[Problem details] Each line of the material below that holds the word "dimensions" needs to be copied.

[Records for this task]
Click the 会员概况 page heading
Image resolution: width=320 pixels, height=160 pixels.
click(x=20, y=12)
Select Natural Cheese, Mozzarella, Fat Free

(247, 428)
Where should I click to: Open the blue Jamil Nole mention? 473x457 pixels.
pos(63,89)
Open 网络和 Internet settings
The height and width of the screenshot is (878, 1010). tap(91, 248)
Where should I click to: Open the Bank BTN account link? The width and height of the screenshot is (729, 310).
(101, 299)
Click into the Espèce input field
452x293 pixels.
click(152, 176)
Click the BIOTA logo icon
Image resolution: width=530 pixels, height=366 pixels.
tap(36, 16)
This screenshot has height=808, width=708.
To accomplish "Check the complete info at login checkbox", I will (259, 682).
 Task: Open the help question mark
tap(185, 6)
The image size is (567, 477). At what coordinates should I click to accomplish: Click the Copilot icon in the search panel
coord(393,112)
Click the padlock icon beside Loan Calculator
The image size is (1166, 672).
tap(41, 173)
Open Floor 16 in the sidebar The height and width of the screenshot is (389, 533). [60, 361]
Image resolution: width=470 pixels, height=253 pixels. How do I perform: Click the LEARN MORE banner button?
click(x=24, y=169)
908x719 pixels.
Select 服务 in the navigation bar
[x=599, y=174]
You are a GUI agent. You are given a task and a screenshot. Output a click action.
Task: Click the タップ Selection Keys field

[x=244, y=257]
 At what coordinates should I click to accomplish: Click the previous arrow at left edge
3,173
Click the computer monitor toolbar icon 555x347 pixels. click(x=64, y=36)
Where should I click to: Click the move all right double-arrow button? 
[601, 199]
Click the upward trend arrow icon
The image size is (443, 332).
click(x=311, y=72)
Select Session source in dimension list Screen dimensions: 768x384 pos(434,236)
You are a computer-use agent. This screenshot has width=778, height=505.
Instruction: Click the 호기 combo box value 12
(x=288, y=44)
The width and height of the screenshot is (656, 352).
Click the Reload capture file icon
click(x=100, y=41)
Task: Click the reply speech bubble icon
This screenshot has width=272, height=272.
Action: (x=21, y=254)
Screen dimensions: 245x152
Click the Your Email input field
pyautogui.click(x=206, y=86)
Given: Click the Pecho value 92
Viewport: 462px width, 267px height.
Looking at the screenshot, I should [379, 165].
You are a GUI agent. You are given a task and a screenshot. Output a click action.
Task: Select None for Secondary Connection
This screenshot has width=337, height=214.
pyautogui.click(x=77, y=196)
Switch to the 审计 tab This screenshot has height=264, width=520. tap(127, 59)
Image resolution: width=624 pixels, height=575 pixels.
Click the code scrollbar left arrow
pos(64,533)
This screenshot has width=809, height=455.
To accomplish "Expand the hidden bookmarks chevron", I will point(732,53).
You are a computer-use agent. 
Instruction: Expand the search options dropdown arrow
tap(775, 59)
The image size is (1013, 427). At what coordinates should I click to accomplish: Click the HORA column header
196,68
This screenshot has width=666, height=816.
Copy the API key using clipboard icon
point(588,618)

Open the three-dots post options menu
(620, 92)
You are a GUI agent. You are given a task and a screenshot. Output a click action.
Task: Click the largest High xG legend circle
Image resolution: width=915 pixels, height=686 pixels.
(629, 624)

[Answer space]
Select Session source in dimension list Screen dimensions: 768x384 pos(434,236)
Screen dimensions: 245x152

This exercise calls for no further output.